11, repeatability (minimizing the error 64) is only important in one direction perpendicular to the bore center lines 27 and 28 and contained in the plane of the mated surfaces 40a, 40b, 41a, and 41b. In a traditional kinematic coupling, the grooves are orientated as shown in FIGS. 20 and FIG. 22. Ideally, the tangents 54a, 54b, and 54c to the planes containing the normal force vectors 51a, 51b, 52a, 52b, 53a, and 53b bisect the angles of the coupling triangle (sides 67a, 67b, and 67c.) Were one to align the grooves as shown in FIGS. 18,19,21, and 23, the tangents 57a, 57b, and 57c to the planes containing the normal force vectors 55a, 55b, 56a, 56b, 57a, and 57b would be parallel, as shown in FIG. 21. This would result in a coupling which is better able to resist error-causing loads in the y (sensitive) direction. This coupling, however, would not constrain motion in the orthogonal x direction. FIG. 16 and FIG. 17 representing three and two- dimensional views of half an aligned quasi-kinematic coupling, show the curved seats 65a, 65b, 65c, 65d, 65e, and 65f of a quasi-kinematic couplings wherein this curvature allows nominal orientation of the conical grooves 42a, 42b, and 42c, thus maximizing resistance to errors in the y (sensitive) direction without greatly compromising the resistance to motion in the x direction.

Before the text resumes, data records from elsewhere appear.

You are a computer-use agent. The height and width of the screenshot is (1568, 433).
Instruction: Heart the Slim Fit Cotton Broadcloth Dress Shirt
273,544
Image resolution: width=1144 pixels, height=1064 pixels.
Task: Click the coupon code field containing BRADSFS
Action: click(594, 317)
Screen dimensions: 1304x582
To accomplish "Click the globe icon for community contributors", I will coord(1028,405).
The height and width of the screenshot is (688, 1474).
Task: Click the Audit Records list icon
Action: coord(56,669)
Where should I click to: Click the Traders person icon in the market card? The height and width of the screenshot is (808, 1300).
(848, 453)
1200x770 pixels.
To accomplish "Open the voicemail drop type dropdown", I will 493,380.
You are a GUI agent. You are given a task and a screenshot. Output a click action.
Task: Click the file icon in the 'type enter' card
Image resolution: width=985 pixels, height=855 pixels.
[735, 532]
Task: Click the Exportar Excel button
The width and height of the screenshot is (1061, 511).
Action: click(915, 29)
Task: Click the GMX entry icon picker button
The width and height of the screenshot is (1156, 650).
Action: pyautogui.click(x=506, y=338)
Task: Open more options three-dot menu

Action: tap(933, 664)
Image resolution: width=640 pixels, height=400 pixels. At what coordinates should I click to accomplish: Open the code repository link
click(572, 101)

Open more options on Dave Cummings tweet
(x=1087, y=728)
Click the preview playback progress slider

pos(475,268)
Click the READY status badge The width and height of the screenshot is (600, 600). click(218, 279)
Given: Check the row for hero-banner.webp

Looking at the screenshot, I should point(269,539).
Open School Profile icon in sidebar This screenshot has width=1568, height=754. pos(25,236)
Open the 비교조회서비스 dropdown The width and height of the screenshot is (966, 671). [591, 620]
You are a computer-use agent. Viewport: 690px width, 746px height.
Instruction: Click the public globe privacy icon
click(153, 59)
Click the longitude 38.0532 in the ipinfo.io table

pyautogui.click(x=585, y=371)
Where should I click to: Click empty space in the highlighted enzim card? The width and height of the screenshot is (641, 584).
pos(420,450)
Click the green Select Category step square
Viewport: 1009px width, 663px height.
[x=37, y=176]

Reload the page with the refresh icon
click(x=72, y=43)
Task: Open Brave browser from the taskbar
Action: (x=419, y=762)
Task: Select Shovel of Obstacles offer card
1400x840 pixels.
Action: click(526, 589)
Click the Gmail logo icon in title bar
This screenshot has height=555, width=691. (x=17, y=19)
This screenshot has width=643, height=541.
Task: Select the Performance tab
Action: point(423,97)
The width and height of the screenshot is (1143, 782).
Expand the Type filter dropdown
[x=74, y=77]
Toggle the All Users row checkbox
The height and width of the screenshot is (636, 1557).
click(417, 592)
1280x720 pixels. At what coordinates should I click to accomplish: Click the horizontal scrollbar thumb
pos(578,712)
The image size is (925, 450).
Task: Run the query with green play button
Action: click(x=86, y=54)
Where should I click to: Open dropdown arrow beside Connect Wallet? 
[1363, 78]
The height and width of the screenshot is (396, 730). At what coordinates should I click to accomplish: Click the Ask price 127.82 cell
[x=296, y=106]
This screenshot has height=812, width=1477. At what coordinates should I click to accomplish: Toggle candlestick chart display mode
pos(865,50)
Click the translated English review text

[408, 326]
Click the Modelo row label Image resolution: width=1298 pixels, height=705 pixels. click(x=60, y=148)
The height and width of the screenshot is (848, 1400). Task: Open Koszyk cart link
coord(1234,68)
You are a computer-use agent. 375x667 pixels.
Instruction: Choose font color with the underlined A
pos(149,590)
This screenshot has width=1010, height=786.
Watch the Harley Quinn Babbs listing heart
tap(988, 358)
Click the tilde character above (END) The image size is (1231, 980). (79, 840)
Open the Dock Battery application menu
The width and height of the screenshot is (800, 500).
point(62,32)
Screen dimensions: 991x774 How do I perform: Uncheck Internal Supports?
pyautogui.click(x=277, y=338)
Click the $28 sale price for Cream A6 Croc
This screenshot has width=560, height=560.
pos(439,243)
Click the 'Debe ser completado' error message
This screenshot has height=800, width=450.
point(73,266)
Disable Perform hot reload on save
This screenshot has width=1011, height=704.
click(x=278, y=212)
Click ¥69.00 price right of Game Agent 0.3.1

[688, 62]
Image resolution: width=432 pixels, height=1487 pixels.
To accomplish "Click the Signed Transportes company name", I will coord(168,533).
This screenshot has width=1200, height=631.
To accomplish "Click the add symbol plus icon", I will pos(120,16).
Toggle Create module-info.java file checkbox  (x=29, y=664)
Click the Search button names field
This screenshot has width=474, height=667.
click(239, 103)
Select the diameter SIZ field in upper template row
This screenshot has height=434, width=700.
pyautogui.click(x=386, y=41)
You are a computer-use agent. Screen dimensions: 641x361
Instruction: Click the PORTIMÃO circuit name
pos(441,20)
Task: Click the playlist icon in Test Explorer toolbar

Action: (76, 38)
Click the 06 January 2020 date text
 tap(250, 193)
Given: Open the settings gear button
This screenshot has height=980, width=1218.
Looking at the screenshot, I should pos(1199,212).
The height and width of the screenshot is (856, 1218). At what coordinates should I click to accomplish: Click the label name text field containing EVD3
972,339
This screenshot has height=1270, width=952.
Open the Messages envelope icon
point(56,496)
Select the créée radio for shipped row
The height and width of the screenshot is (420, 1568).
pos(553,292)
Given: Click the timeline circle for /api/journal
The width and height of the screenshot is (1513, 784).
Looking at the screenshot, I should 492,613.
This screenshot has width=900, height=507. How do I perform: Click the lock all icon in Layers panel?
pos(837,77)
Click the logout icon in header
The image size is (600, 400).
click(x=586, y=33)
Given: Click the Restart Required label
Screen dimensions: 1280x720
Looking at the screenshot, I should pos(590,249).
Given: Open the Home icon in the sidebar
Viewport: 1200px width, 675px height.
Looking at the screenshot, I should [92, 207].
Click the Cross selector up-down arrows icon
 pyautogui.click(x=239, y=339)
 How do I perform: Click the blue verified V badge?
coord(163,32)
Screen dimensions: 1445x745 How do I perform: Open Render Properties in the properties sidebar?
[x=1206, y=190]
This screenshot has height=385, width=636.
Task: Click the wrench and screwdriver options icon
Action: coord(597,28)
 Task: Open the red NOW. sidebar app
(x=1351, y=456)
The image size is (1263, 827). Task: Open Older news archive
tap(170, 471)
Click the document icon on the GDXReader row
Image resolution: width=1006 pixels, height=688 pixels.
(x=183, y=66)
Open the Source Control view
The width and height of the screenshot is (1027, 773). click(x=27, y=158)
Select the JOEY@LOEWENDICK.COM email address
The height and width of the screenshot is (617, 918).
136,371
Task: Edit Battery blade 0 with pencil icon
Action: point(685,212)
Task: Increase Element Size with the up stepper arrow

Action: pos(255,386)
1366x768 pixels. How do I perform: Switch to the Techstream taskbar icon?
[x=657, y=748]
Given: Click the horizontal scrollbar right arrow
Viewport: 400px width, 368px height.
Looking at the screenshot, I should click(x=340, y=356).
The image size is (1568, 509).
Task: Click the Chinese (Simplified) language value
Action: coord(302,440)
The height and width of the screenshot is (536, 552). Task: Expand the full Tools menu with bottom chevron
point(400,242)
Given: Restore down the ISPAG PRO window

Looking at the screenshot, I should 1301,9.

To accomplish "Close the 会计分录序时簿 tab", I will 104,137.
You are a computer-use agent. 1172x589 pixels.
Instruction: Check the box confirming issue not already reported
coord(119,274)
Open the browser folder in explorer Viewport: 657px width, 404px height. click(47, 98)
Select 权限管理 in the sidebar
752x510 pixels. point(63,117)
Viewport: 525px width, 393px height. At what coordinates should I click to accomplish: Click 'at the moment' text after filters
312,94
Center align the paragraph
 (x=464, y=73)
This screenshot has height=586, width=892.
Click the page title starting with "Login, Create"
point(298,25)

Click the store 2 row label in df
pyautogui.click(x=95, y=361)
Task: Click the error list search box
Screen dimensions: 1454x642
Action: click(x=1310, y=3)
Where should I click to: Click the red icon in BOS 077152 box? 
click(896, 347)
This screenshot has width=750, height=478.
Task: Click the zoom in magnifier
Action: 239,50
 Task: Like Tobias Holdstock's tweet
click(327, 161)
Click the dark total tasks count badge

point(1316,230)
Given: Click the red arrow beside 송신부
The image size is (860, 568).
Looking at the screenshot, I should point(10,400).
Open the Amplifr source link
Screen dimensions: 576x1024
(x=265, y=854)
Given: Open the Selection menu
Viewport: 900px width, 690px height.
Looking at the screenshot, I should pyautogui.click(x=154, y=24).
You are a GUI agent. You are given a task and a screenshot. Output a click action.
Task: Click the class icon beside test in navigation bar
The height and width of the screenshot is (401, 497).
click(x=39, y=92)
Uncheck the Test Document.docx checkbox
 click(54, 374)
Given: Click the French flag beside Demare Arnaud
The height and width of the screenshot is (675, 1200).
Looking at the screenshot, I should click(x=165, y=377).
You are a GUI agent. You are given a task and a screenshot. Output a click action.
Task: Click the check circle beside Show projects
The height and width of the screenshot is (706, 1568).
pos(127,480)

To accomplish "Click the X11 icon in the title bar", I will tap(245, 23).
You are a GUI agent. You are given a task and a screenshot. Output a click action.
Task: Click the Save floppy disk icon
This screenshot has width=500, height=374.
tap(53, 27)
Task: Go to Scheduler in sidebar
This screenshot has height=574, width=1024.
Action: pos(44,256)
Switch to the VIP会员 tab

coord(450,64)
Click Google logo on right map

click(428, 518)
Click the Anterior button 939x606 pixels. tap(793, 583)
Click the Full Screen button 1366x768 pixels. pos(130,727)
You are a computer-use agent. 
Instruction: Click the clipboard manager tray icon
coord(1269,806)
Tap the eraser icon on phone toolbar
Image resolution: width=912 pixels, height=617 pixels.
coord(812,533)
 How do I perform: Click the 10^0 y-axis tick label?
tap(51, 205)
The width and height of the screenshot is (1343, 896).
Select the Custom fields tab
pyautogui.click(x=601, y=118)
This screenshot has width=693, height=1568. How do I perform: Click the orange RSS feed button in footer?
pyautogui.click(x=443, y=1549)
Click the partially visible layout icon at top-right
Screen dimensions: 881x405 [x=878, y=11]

This is compared with the designs of kinematic couplings shown in the corresponding three and two-dimensional views of FIG. 18 and 19.

Quasi-kinematic couplings also have other benefits over pinned joints. They are less expensive to manufacture since the kinematic elements require little precision machining and can be made with standard manufacturing processes. This, in conjunction with fewer components, make their use more economical and less complex than pinned joints. When comparing repeatability, a quasi-kinematic coupling constructed in accordance with the present invention, such as shown in FIG. 1, can attain 1 micron repeatability at a fraction of the cost of a pinned joint, which is typically only capable of five-ten micron repeatability. In addition, quasi- kinematic coupling joint placements are less sensitive to misalignment, since a spherical element, such as la, can easily fit into a conical hole 3a which is somewhat misaligned; then, through elastic/plastic deformation, make it conform during the initial mate. Increased clamping force F causes the surfaces 25 and 26 to touch without a loss of relative repeatability, thereby allowing the joint to be sealed. In comparison, the pinned joint method is intolerant and incapable of eliminating initial misalignment. Another benefit is that clamping the components together in a quasi-kinematic coupling, forces each spherical element into a conical groove, thereby inducing a centering effect which forces the mated components 2 and 4 into a best overall position. When using the pinned joint method, on the other hand, a centering effect does not occur.

In alternative embodiments, this coupling may also be used, as before stated, in the precision alignment of product components, parts to machine tool fixtures, machine tool fixtures to machines, casting molds, RIC engine blocks and heads and the like. Fig. 24 shows an example of an engine head 72 equipped with quasi-kinematic elements 71a, 71b, 71c that mate with corresponding quasi-kinematic grooves in the block 34. In this application, repeatable coupling is desired to minimize misalignment between the combustion chambers 73a, 73b, 73c, 73d and the cylinders in the block. Other applications in RIC engines include fuel injector components, manifold to block mates, and other areas where close fit tolerances or bearing clusters are required. Variations, modifications, and other implementations of what is described herein will also occur to those of ordinary skill in the art without departing from the spirit and the scope of the invention as claimed. Accordingly, the invention is to be defined not just by the preceding illustrative description, but instead by the spirit and scope of the following claims.